**Work request**
Please copy each line below that contains the string "diamond".
== Data provided
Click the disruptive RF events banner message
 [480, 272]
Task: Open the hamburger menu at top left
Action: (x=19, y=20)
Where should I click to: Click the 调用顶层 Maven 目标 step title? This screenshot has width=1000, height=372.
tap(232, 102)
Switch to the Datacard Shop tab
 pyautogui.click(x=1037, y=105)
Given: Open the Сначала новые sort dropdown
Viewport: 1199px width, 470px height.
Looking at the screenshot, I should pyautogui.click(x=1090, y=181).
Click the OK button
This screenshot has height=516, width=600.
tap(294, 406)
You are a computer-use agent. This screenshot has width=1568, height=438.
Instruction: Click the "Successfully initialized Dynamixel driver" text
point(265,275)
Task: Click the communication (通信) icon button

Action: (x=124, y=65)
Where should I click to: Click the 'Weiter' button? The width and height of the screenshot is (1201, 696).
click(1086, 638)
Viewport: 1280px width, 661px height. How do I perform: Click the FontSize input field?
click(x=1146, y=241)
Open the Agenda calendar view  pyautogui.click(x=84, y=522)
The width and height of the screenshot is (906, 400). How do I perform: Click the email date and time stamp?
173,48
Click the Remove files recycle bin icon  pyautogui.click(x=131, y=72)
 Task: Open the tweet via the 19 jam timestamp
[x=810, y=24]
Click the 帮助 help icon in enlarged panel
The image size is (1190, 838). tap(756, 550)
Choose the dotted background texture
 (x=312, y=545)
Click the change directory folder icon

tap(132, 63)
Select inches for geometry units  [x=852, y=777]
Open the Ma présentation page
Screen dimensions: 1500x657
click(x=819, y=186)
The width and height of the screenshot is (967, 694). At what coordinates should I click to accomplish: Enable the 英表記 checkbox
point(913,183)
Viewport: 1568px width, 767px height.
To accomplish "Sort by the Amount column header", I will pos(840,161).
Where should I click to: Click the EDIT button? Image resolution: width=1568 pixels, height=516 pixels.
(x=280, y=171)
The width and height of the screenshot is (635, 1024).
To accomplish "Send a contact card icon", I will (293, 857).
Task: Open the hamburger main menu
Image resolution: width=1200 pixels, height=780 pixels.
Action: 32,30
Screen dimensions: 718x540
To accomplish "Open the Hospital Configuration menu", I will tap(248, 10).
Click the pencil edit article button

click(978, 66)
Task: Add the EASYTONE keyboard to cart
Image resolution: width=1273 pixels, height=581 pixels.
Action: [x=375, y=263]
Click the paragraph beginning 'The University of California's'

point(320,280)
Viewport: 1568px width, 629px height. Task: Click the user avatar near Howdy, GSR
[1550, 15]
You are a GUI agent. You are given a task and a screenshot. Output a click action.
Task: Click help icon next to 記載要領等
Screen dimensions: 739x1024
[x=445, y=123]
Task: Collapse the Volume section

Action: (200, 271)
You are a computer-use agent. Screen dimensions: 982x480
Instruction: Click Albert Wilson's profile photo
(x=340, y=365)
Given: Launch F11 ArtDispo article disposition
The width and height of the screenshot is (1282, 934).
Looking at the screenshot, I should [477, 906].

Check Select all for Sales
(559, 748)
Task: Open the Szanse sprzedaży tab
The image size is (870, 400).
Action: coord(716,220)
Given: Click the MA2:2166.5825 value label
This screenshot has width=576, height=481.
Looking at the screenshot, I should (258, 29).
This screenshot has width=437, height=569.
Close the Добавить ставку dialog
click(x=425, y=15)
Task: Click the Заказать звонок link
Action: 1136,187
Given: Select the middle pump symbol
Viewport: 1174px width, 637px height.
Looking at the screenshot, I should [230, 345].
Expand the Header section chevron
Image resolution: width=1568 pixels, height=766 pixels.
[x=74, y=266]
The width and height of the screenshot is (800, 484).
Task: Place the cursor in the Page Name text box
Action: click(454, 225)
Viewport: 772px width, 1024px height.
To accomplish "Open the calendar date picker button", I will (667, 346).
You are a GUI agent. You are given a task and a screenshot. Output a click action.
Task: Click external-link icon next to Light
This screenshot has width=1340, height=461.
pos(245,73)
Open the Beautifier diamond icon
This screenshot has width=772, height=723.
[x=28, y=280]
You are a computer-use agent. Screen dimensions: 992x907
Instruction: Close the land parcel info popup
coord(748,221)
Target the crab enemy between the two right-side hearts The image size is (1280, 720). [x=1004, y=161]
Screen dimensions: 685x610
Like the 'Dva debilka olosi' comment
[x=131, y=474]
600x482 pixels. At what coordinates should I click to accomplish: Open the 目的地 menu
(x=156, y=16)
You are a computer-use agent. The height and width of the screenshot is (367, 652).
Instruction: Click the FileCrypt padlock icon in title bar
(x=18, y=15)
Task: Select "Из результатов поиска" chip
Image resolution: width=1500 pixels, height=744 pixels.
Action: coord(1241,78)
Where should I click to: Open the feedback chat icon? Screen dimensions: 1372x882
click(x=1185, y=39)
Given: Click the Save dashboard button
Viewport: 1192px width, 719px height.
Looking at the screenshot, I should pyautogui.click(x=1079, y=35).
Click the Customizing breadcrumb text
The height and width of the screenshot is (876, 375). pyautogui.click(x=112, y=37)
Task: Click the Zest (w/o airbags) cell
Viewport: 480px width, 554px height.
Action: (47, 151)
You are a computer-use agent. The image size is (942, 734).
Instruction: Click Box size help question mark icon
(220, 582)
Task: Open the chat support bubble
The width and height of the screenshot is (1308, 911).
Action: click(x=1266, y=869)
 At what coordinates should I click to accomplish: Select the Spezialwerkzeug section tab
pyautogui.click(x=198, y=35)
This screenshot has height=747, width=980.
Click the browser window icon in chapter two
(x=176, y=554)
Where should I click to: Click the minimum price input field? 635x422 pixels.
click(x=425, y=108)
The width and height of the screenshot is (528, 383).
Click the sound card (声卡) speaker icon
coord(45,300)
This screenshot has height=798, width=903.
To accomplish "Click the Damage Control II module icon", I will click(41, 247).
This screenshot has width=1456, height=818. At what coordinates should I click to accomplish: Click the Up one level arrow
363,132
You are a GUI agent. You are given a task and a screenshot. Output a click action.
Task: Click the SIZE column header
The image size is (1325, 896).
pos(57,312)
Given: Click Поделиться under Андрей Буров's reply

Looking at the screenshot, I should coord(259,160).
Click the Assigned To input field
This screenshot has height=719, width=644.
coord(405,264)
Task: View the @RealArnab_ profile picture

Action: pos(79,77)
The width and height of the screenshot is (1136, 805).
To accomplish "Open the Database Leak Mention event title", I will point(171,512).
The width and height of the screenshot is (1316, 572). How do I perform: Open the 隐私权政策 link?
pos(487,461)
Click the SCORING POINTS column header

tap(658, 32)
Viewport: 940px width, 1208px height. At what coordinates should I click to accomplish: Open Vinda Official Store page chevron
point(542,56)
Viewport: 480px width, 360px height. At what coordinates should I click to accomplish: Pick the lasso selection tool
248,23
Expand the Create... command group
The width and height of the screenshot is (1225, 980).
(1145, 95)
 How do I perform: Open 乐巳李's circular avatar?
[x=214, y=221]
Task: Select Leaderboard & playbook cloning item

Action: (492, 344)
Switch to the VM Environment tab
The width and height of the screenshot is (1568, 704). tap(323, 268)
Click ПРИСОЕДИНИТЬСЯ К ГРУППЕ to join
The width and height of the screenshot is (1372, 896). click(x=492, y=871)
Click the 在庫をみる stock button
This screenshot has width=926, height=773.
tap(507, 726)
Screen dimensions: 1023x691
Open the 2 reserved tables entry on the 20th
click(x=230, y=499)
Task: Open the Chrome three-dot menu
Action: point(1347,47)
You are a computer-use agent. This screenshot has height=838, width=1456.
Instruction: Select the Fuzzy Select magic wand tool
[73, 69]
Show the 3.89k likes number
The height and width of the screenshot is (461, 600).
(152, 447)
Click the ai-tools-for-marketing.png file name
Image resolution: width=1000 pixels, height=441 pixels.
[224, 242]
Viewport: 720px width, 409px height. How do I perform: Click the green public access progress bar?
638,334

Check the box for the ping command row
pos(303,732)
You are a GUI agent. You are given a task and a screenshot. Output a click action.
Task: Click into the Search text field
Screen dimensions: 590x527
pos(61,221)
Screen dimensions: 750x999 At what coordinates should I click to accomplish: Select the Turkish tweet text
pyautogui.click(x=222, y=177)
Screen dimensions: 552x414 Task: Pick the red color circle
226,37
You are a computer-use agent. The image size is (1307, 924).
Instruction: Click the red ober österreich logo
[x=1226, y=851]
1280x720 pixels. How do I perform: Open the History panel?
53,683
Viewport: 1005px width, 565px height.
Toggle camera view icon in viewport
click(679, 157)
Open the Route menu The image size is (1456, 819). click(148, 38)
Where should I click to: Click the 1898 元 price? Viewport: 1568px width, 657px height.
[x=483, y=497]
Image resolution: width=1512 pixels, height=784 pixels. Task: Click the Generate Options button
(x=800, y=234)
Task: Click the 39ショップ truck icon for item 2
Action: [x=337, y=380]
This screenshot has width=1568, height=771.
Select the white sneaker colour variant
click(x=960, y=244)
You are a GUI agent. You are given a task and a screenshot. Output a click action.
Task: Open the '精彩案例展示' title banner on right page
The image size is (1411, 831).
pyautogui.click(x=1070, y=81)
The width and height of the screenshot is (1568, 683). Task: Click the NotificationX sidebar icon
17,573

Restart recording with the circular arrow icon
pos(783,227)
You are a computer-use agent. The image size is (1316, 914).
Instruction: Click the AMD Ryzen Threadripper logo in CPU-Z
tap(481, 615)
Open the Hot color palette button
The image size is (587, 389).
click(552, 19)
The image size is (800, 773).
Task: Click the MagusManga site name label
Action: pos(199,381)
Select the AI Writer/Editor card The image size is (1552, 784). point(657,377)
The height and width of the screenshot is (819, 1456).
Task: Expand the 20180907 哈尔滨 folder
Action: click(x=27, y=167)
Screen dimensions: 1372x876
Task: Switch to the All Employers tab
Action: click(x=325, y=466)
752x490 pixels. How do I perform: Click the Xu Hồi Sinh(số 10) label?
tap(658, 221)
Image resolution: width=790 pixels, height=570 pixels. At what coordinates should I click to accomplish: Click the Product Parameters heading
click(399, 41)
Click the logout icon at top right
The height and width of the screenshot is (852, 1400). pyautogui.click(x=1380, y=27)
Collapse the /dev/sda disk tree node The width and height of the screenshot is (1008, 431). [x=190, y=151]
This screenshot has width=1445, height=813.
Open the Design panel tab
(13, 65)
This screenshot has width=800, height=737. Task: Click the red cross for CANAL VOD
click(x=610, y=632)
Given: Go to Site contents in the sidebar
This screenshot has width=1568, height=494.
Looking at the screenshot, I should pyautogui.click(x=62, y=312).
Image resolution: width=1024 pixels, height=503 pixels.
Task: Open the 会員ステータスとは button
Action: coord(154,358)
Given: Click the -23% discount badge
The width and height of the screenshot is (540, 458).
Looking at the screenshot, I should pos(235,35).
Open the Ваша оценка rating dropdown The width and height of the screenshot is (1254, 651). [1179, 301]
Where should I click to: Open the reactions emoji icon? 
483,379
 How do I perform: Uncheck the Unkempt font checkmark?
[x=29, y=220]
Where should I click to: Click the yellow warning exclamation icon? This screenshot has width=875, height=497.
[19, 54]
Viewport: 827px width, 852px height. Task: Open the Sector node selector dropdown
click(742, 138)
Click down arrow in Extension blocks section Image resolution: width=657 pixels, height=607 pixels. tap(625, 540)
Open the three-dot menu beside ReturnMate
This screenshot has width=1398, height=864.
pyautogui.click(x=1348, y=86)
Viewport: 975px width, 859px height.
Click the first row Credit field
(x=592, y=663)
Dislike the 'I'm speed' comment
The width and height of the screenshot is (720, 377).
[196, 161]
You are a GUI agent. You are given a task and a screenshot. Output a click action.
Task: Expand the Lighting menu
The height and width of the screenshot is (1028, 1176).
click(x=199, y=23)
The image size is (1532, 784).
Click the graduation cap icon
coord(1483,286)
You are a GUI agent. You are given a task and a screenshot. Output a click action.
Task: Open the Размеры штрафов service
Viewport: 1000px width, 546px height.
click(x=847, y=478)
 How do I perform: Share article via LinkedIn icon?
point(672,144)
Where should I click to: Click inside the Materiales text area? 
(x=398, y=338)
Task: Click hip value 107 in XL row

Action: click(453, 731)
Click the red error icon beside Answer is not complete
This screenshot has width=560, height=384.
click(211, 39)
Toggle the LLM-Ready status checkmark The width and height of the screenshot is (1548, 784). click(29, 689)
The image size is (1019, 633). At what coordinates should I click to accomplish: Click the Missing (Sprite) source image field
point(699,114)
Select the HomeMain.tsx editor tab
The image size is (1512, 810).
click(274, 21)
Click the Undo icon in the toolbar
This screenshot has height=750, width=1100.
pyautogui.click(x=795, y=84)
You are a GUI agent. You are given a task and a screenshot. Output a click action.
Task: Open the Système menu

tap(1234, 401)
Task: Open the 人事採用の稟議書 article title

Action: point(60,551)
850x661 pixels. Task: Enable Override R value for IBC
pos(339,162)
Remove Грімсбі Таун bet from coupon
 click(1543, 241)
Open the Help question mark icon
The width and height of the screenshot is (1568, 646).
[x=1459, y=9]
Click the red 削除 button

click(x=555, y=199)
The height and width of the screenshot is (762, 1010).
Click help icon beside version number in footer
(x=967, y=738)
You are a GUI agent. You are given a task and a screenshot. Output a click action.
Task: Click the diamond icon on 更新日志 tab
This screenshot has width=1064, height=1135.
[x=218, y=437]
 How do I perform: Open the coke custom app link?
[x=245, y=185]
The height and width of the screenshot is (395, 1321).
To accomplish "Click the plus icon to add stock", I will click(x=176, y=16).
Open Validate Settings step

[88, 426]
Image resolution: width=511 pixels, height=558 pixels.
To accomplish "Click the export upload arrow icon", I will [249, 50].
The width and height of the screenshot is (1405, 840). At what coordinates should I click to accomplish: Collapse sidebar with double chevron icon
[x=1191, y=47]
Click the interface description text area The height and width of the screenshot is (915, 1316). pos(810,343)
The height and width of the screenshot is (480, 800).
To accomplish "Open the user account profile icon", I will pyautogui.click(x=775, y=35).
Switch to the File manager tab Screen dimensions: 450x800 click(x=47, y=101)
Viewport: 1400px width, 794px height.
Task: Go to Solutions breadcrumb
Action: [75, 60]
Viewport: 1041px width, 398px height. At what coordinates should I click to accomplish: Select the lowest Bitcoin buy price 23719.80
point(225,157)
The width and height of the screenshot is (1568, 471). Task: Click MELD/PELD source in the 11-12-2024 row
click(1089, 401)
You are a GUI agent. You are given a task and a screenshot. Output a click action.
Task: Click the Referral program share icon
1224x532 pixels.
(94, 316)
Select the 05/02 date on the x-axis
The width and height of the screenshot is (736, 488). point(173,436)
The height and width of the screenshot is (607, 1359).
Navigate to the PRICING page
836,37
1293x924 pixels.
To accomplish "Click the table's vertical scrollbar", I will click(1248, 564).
====
**Response**
Open the Beautifier diamond icon
Task: Click the diamond icon on 更新日志 tab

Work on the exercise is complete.